Boxing studios emerged as one of London’s top forecasted fitness trends for 2020, not because boxing is altogether new but because the capital’s latest wave of no-spit-and-sawdust fight clubs certainly is. Leading the way is Mayfair’s Jab, brainchild of former England boxing team captain George Veness. More than just a high-intensity sequence to some remixed chart hits, the authentic approach to boxing offers a comprehensive understanding of the discipline.
All the deliciousness of the classic Italian slice, but through a healthy, plant-based lens – should you wander into the powder pink interiors of Humble Pizza on Chelsea’s King’s Road, you’d be remiss not to try one of its delicious cauliflower-based pizzas. We find it hard to resist the Genova – vegan pesto, red pepper, courgette, creamy tofu and macadamia nuts *chef’s kiss*.

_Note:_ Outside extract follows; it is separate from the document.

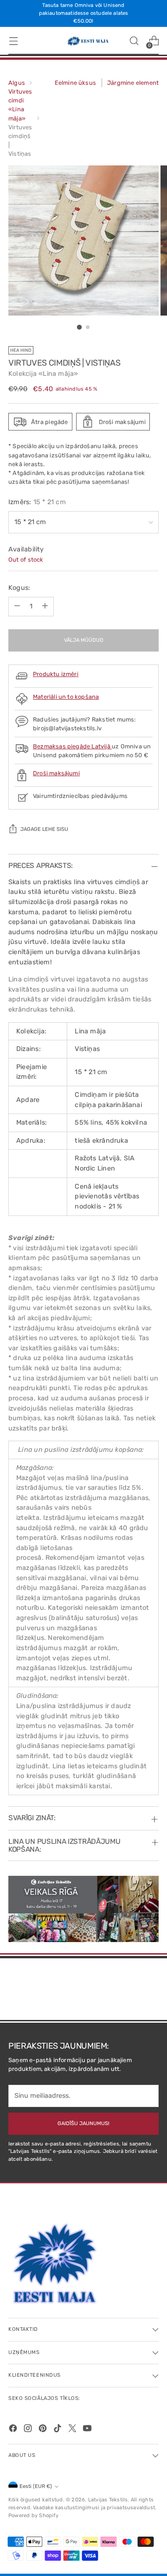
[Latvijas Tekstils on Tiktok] (58, 2430)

Notting Hill’s Farmacy is all about conscious eating, with a brand ethos of preparing their food in a way that respects everything between the soil and sun. Not only does all its produce come from its biodynamic farm (which is transported by electric van), it tastes pretty amazing too. Our go-to order is the Middle Eastern Earth Bowl.
For casual vegan eats, Ethos’ self-service, pay what your food weighs model is a convenient and tasty stop should you find yourself around Soho. Stack your plate high with everything from vegan curries to miso aubergine and myriad salads, but don’t forget to leave room for its equally delightful raw deserts and plant-based bakes.

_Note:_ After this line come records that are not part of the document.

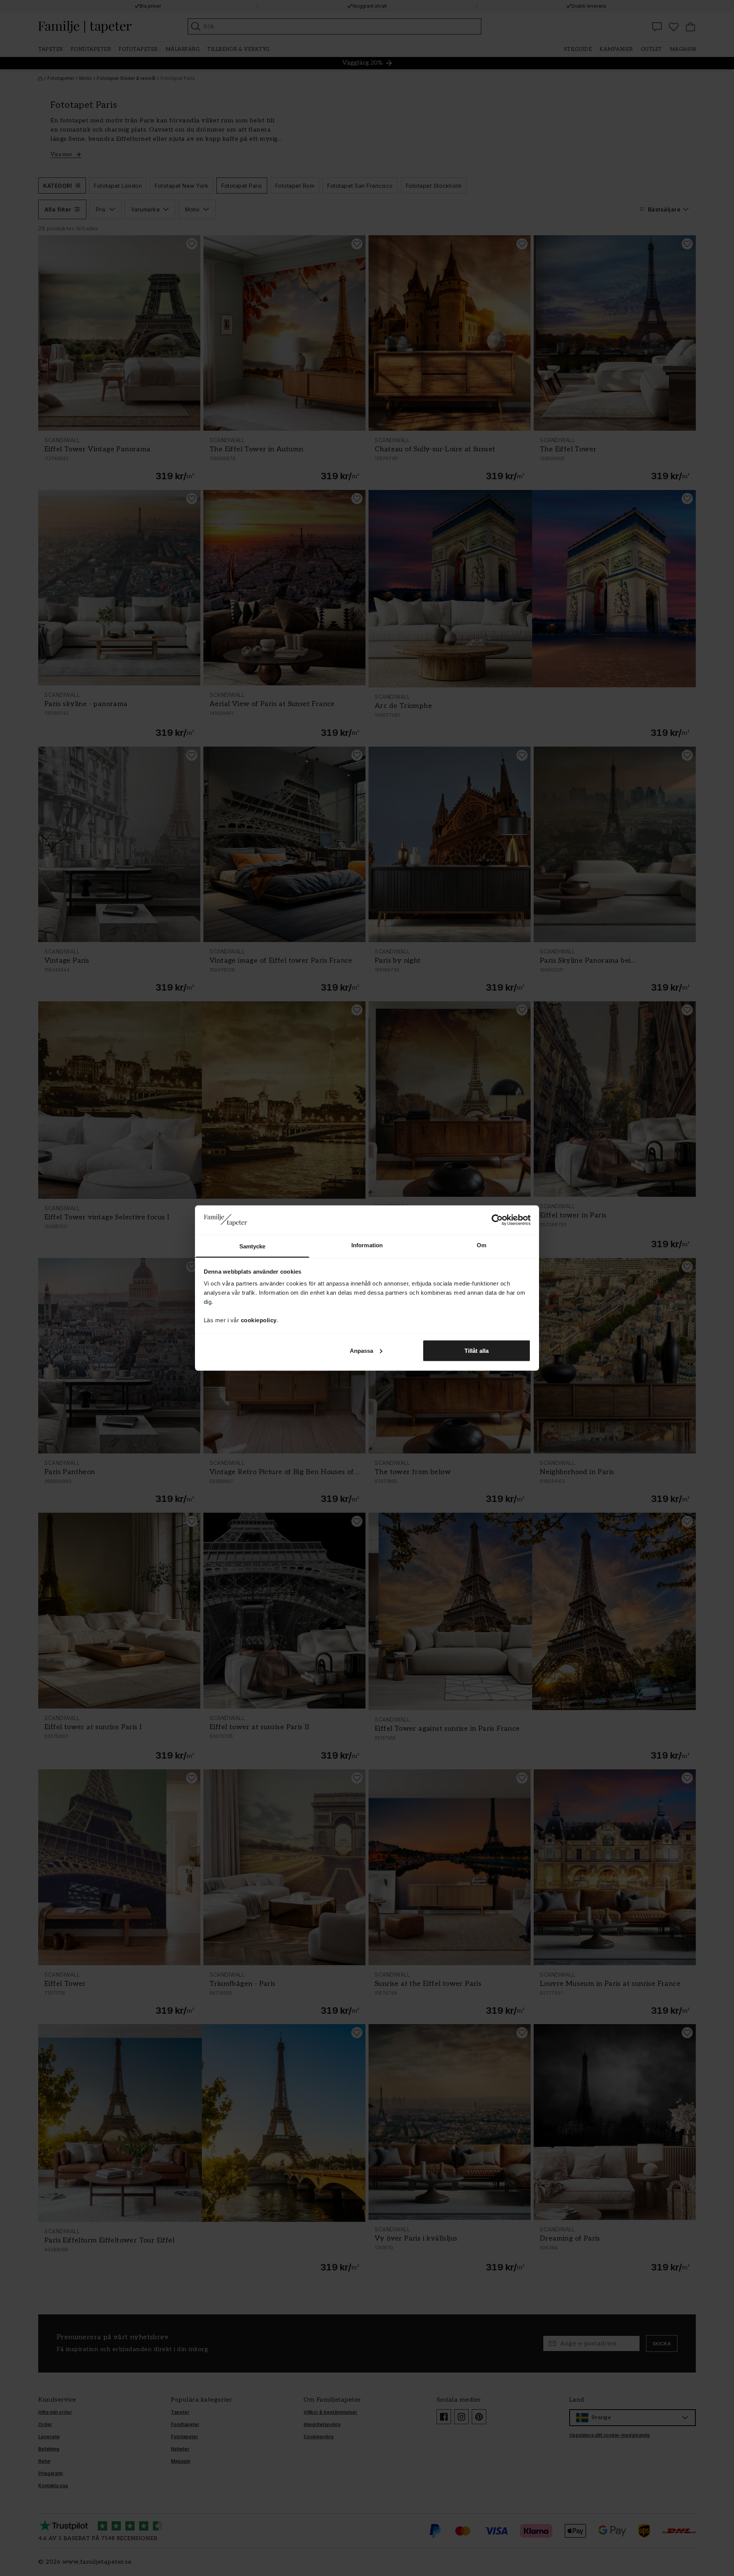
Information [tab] (367, 1245)
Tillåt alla (476, 1350)
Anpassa (361, 1350)
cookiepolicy (259, 1320)
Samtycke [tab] (252, 1246)
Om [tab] (481, 1245)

In Club Mexicana food is meat-free. So popular were the tacos and burritos in its street vendor beginnings that it now occupy stalls in Seven Dials market and Shoreditch Dinerama, but the kitchen of Homerton pub The Spread Eagle. Vegan takes on pork, chorizo and fish tacos should all be considered in its three for £10 deal.

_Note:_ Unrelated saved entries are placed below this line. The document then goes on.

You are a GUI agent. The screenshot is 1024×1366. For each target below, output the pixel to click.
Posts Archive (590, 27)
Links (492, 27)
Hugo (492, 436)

For the best vegan junk food in town, Shoreditch’s Unity Diner is a non-profit that fast food’s major players could learn a thing or two from. Damn good vegan burgers, hot dogs, dirty fries and cocktails are served to raise money for the animal rights campaigning work of Surge. Best of all is its sustainability commitment – 100% biodegradable takeaway containers, coffee cups and straws, ethically made cotton uniforms with chemical-free vegan ink.
Where to go in London for great vegan dumplings and bao? Well, the clue is in the name. Chay means vegan in Vietnamese, and Eat Chay serves up some of the best East Asian vegan food we’ve come across. Taking up container space in trendy Shoreditch Box Park, Choose from bao buns of BBQ seitan, soy chick’n or crispy tofu, with a side of vegan pork dumplings to share.
We live in a fast-paced world and few places are quite so emblematic of that as London. Re:Centre is all about the stillness and calm we neglect in our lives, and this permeates all its classes and events. Book into Richie Bostock’s breathwork classes to reconnect with your body and accelerate your personal growth from within. Can’t make it, check out some of his tips for success here.
Hampstead Bathing Ponds
London’s infamous heath is home to three bathing ponds, divided into women’s, men’s and mixed. Regardless of what time of year you visit, you’ll always find someone paddling – so make like Wim Hof and take the plunge on a February weekend or join the decidedly bigger crowds in the height of summer.
Volunteer with The Felix Project
For all its delicious restaurants, London is a major culprit for wasting food. One organisation that seeks to change that is the Felix Project, which collects fresh, nutritious food that can’t be sold to deliver to charities and schools who can provide healthy meals for the most vulnerable. If you’re looking for a place to volunteer your time for a compassionate cause, this is one of the best places you can do it.